--- START Exercise material ---

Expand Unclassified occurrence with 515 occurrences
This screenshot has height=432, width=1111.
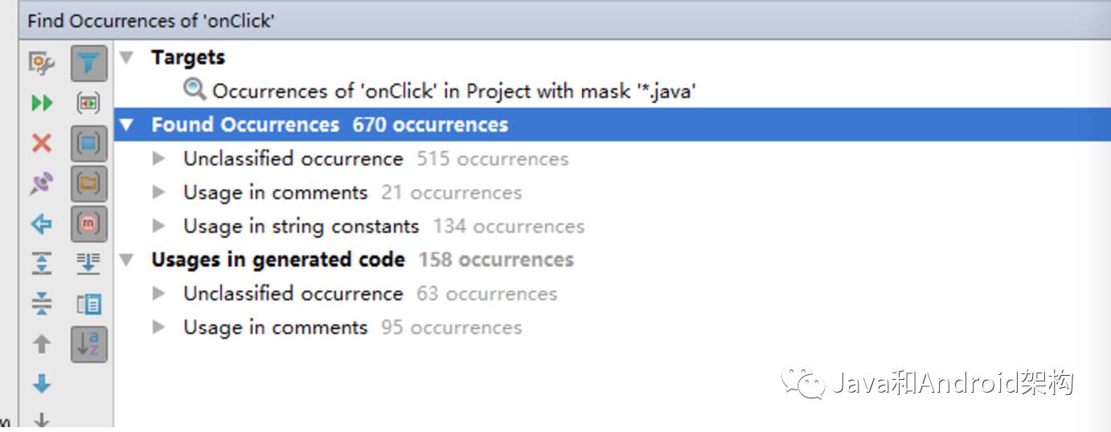click(x=159, y=159)
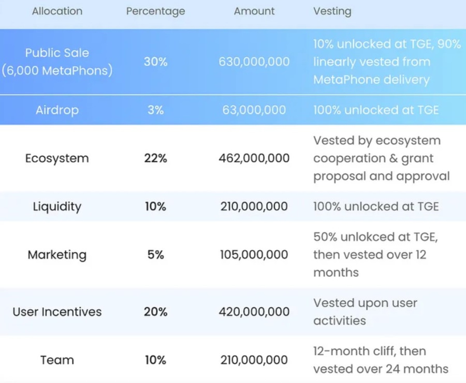Click the Public Sale allocation cell
The height and width of the screenshot is (383, 466).
point(57,62)
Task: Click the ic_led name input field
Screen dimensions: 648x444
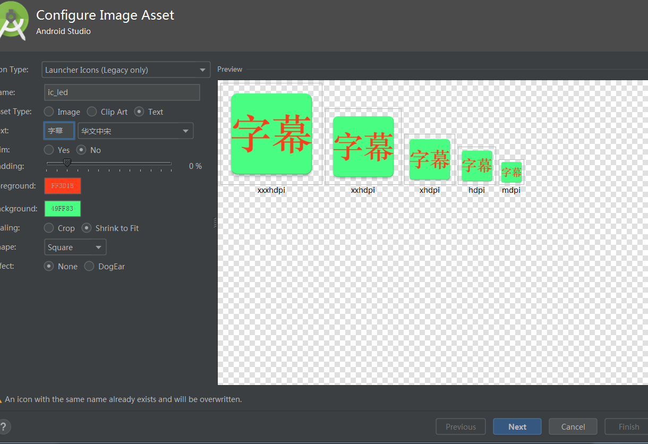Action: point(122,92)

--- END Exercise material ---

> **Aim of the exercise**:
Rewrite every line of the entries above as a Markdown table with the columns Row and Line, numbering the rows and skipping any blank lines. Leave the pictures out of your answer.

> **Answer to the task**:
| Row | Line |
|---|---|
| 1 | Expand Unclassified occurrence with 515 occurrences |
| 2 | This screenshot has height=432, width=1111. |
| 3 | click(x=159, y=159) |
| 4 | Click the Public Sale allocation cell |
| 5 | The height and width of the screenshot is (383, 466). |
| 6 | point(57,62) |
| 7 | Task: Click the ic_led name input field |
| 8 | Screen dimensions: 648x444 |
| 9 | Action: point(122,92) |